Currently, the `build.rs` script that generates Rust source from the
ISLE DSL will only do this generation if the `rebuild-isle` Cargo
feature is specified. By default, it is not. This is based on the
principle that we (the build script) do not modify the source tree as
managed by git; git-managed files are strictly a human-managed and
human-edited resource. By adding the opt-in Cargo feature, a developer
is requesting the build script to perform an explicit action. (In my
understanding at least, this principle comes from the general philosophy
of hermetic builds: the output should be a pure function of the input,
and part of this is that the input is read-only. If we modify the source
tree, then all bets are off.)
Unfortunately, requiring the opt-in feature also creates a footgun that
is easy to hit: if a developer modifies the ISLE DSL source, but forgets
to specify the Cargo feature, then the compiler will silently be built
successfully with stale source, and will silently exclude any changes
that were made.
The generated source is checked into git for a good reason: we want DSL
compiler to not affect build times for the overwhelmingly common case
that Cranelift is used as a dependency but the backends are not being
actively developed. (This overhead comes mainly from building `islec`
itself.)
So, what to do?

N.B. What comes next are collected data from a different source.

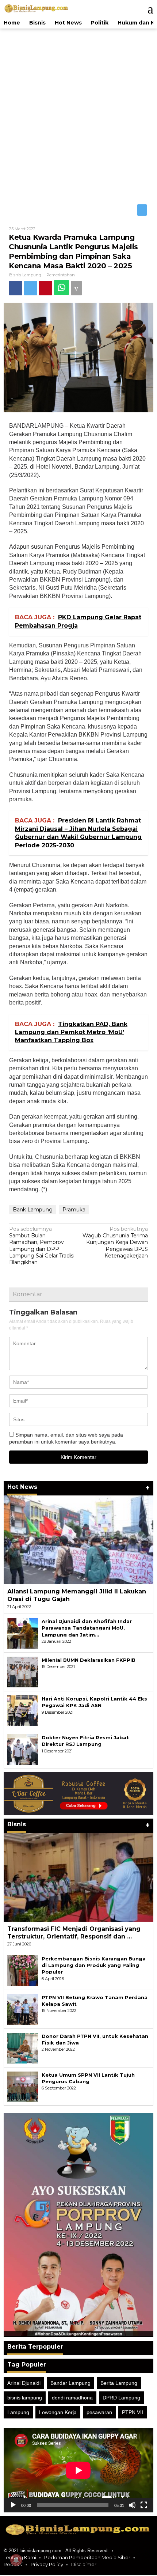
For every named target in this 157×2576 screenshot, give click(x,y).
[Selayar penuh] (144, 2505)
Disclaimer (83, 2565)
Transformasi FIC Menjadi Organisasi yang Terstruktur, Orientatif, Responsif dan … (74, 1933)
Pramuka (73, 1210)
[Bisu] (132, 2505)
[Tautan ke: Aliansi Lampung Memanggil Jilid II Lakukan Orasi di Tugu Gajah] (78, 1540)
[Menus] (146, 9)
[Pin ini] (49, 288)
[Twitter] (142, 211)
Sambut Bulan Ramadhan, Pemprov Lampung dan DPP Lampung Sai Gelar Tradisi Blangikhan (41, 1246)
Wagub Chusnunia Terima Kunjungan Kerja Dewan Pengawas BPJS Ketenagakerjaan (115, 1243)
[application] (78, 2471)
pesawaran (99, 2413)
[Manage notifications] (16, 2560)
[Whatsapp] (65, 288)
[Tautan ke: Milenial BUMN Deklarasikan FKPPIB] (22, 1672)
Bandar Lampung (70, 2383)
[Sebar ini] (16, 288)
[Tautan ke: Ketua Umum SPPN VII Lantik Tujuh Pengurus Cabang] (22, 2087)
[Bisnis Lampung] (36, 8)
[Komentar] (82, 288)
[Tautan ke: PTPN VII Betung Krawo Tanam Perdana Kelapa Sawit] (22, 2009)
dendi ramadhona (72, 2398)
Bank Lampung (33, 1210)
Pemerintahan (60, 275)
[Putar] (13, 2505)
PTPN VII (132, 2413)
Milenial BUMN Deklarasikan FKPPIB (88, 1661)
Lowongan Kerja (58, 2413)
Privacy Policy (47, 2565)
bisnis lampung (24, 2398)
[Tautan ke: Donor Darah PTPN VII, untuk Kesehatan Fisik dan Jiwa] (22, 2048)
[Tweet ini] (33, 288)
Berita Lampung (118, 2383)
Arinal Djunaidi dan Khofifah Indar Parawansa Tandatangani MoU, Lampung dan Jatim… (87, 1628)
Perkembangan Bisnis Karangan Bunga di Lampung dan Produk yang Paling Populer (94, 1965)
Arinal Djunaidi (24, 2383)
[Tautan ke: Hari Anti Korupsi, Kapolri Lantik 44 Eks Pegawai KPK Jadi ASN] (22, 1711)
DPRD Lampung (121, 2398)
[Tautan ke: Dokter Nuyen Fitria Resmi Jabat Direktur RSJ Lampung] (22, 1750)
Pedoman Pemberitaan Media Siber (87, 2558)
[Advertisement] (78, 115)
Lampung (18, 2413)
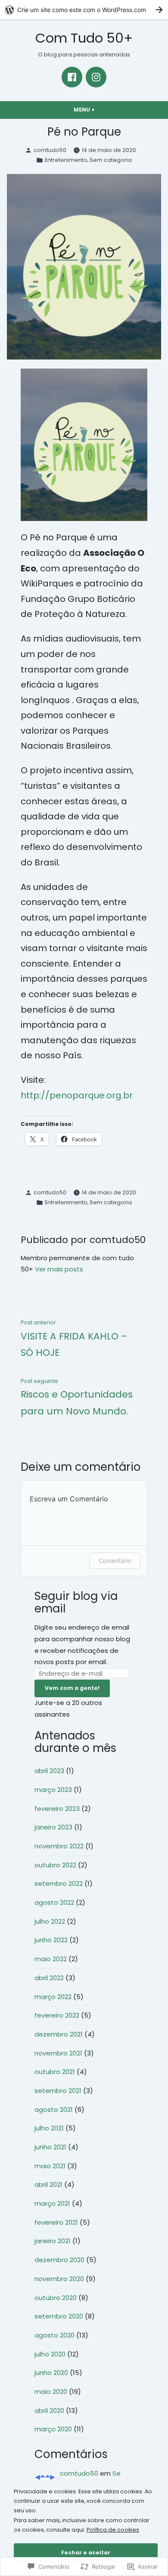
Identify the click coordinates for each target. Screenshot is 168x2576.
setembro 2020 (58, 2316)
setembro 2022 (58, 1883)
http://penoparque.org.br (77, 1095)
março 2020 (53, 2428)
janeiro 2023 (53, 1827)
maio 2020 (50, 2391)
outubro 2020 (55, 2297)
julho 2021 (49, 2128)
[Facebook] (72, 77)
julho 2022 (49, 1921)
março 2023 (53, 1789)
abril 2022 (49, 1977)
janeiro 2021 (52, 2240)
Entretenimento (66, 160)
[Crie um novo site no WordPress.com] (84, 9)
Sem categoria (111, 160)
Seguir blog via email (76, 1602)
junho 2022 (51, 1939)
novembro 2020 (59, 2278)
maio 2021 (49, 2165)
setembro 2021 (57, 2090)
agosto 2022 (54, 1902)
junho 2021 (50, 2146)
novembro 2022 (59, 1846)
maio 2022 (50, 1958)
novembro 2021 (58, 2053)
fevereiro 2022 (56, 2015)
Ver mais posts (59, 1269)
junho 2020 (51, 2372)
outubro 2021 (54, 2071)
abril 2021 (48, 2184)
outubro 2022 (55, 1864)
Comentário (115, 1560)
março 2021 (52, 2203)
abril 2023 (49, 1770)
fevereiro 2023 (57, 1808)
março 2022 (53, 1996)
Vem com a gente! (72, 1688)
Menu (101, 109)
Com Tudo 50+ (84, 37)
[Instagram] (96, 77)
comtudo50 (50, 150)
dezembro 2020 (59, 2259)
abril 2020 (49, 2410)
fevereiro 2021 (56, 2222)
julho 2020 (49, 2354)
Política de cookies (113, 2529)
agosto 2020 (54, 2335)
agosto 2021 (53, 2109)
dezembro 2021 (58, 2034)
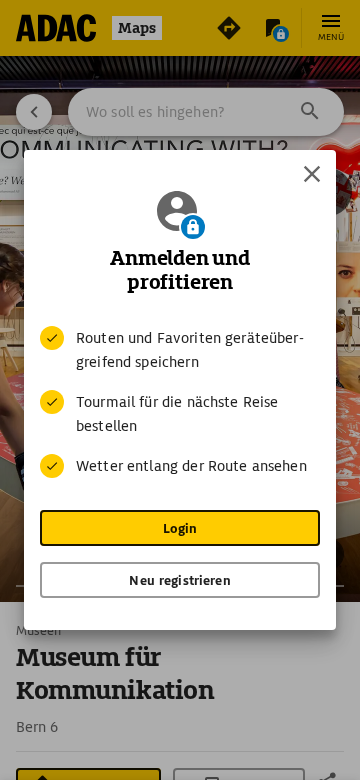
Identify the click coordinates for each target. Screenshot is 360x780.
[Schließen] (312, 174)
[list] (180, 402)
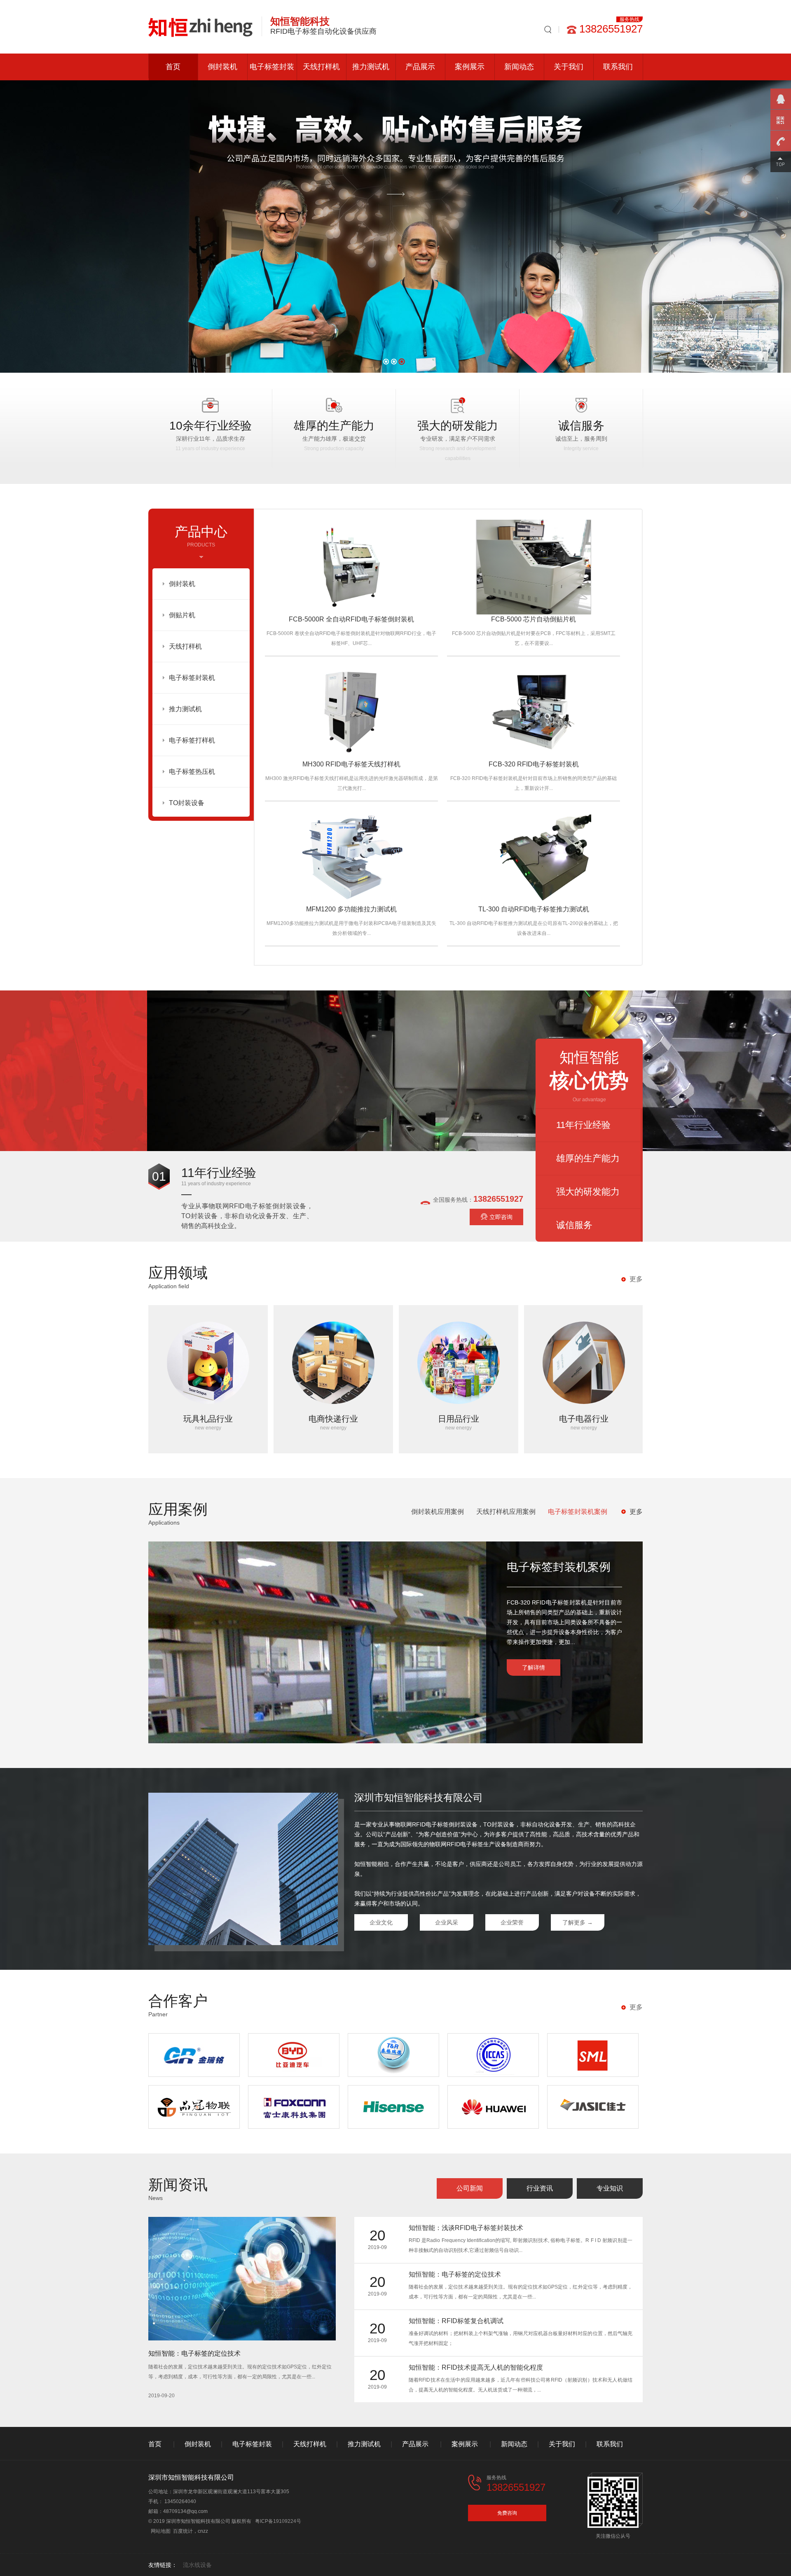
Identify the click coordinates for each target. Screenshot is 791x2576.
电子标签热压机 (192, 771)
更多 (636, 1278)
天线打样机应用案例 (506, 1511)
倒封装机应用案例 (437, 1511)
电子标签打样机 (192, 740)
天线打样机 (321, 67)
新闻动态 (519, 67)
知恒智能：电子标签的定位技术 (194, 2353)
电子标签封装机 (192, 677)
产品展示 (420, 67)
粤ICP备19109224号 (278, 2521)
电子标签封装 (272, 67)
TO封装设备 (186, 802)
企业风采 (446, 1922)
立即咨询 (501, 1217)
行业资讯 (540, 2188)
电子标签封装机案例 (577, 1511)
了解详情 (533, 1667)
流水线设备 (197, 2565)
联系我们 (618, 67)
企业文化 (381, 1922)
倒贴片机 (182, 615)
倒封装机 (222, 67)
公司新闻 (469, 2188)
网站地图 (161, 2531)
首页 (173, 67)
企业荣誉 (512, 1922)
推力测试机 (370, 67)
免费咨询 (507, 2513)
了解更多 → (577, 1922)
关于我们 (568, 67)
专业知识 (610, 2188)
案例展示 (469, 67)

This PR implements a middle ground first described in
[this conversation](https://github.com/bytecodealliance/wasmtime/pull/3506#discussion_r743113351), in which we:
- Generate a hash (SHA-512) of the ISLE DSL source and produce a
"manifest" of ISLE inputs alongside the generated source; and
- Always read the ISLE DSL source, and see if the manifest is still
valid, on builds that do not have the opt-in "rebuild" feature.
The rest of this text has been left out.